Percentile 18-25 26-35 36-45 46-55 56-65 66-75 >=76
25 $(1,730) $500 $10,000 $33,900 $42,340 $65,560 $104,000
50 $6,360 $24,800 $96,501 $173,200 $221,800 $267,500 $243,250
75 $25,005 $103,700 $299,400 $501,700 $723,900 $830,800 $584,300
90 $89,340 $244,750 $759,210 $1,547,020 $2,233,000 $2,070,100 $1,371,300
95 $131,670 $384,350 $1,265,800 $3,311,900 $4,833,300 $4,664,000 $3,173,100
99 $437,950 $866,960 $5,570,000 $13,213,300 $17,385,700 $16,089,810 $11,578,200

So income is generally highest from ages 46 to 65, but wealth is generally highest from 56 to 75.

Great work!

Can you break out the 99.9%, or 99.99% level? Back during Occupy, “the 99%” was rhetorical. There was widespread consensus that the 99.9% y/o 99.99% levels are much more informative.

https://www.salon.com/2016/04/14/the_1_percent_are_the_real_villains_what_americans_dont_understand_about_income_inequality_partner/

1 Like

https://www.reddit.com/r/collapse/comments/j7emm8/the_50_richest_americans_are_worth_as_much_as_the/?utm_source=amp&utm_medium=&utm_content=post_title

https://www.bloomberg.com/amp/news/articles/2020-10-08/top-50-richest-people-in-the-us-are-worth-as-much-as-poorest-165-million

The Fed survey only has 6,500 participants, so the results for fine cuts like 99.9 percentile are probably not super precise. But here is what I get based on the data.

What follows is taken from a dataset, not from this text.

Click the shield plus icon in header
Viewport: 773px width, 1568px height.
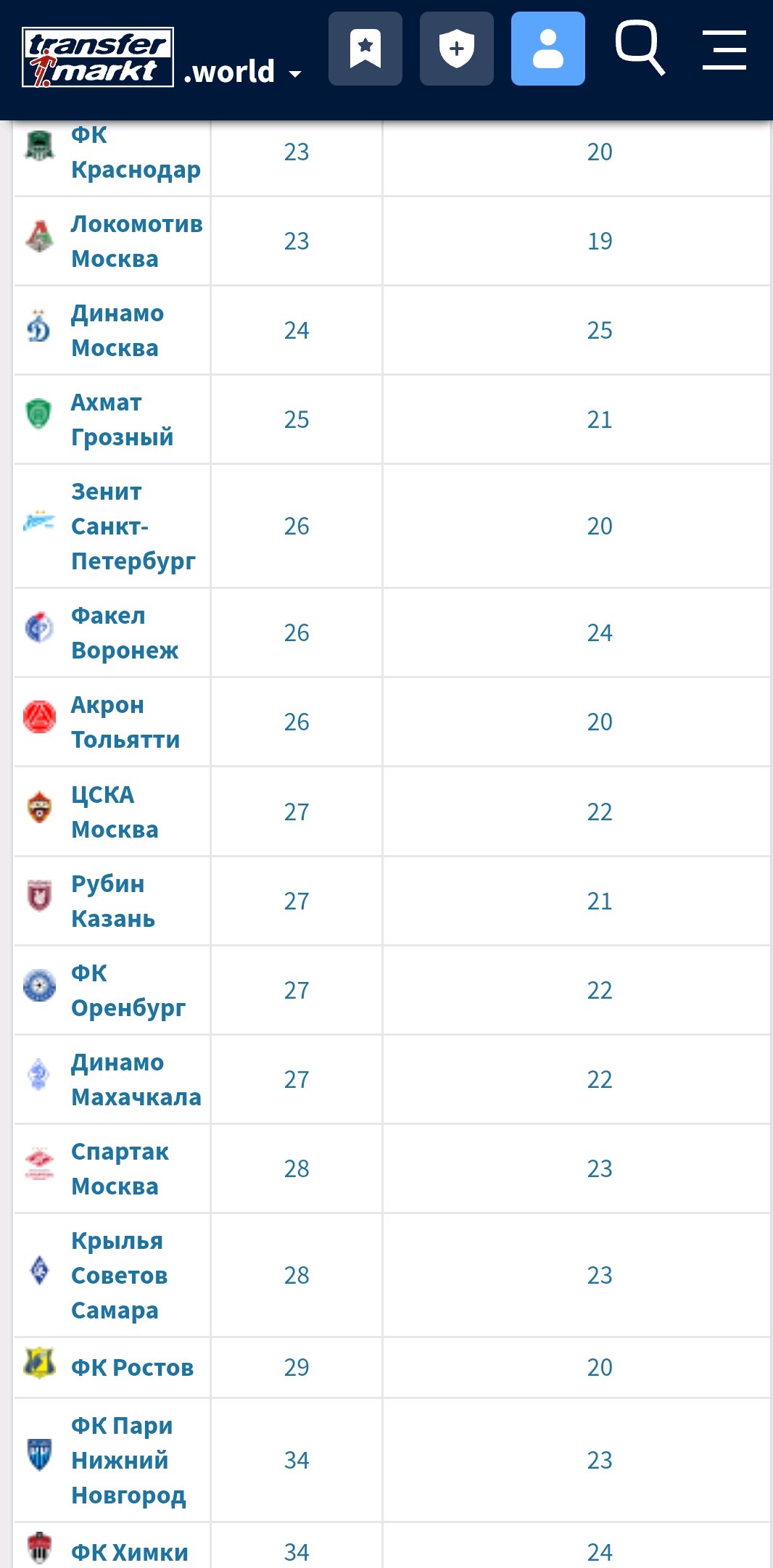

Percentile Income Net Worth
99.9 $3.3 mm $43.9 mm
99.99 $9.6 mm $166.6 mm

To get more reliable numbers on the top end of the distribution, you need a much larger sample size. Academic economists Emmanuel Saez and Thomas Piketty have a large body of research on the distribution of top incomes that is based on non-public tax data. I will try to find some good summaries of their research to share.

1 Like

I guess that depends on your definition of “works.” Capitalism works very well for the top 1%, and tolerably well for the top 25%. So if you’re in one of those groups and don’t care about anyone else, why mess with a good thing?

Excellent OP!

What do you think is the best way to look at inequality as a time series (like in 10 or 20 year increments)?

I’m curious about the idea that as capitalism and an accommodating/subservient regulatory state funnels wealth into a smaller and smaller group of people, it necessitates a political move away from democracy and towards fascism in order to perpetuate itself. And in America bigotry is the obvious motivation to aid the transition to fascism.

I’m guessing this has been well-studied.

Percentile Net Worth
25 1x $12,410
50 10x
75 33x
90 98x
95 209x
99 847x
Top 50 3,223,207x $40,000,000,000

The reason for visualizing gradations above 99% is that our “wetware” fundamentally desires to view the world as linear, and inherently misunderstands exponentiality. The above is from WAG-ing the top 50 have $2t net worth, and there being 3.3m of “the 1%”.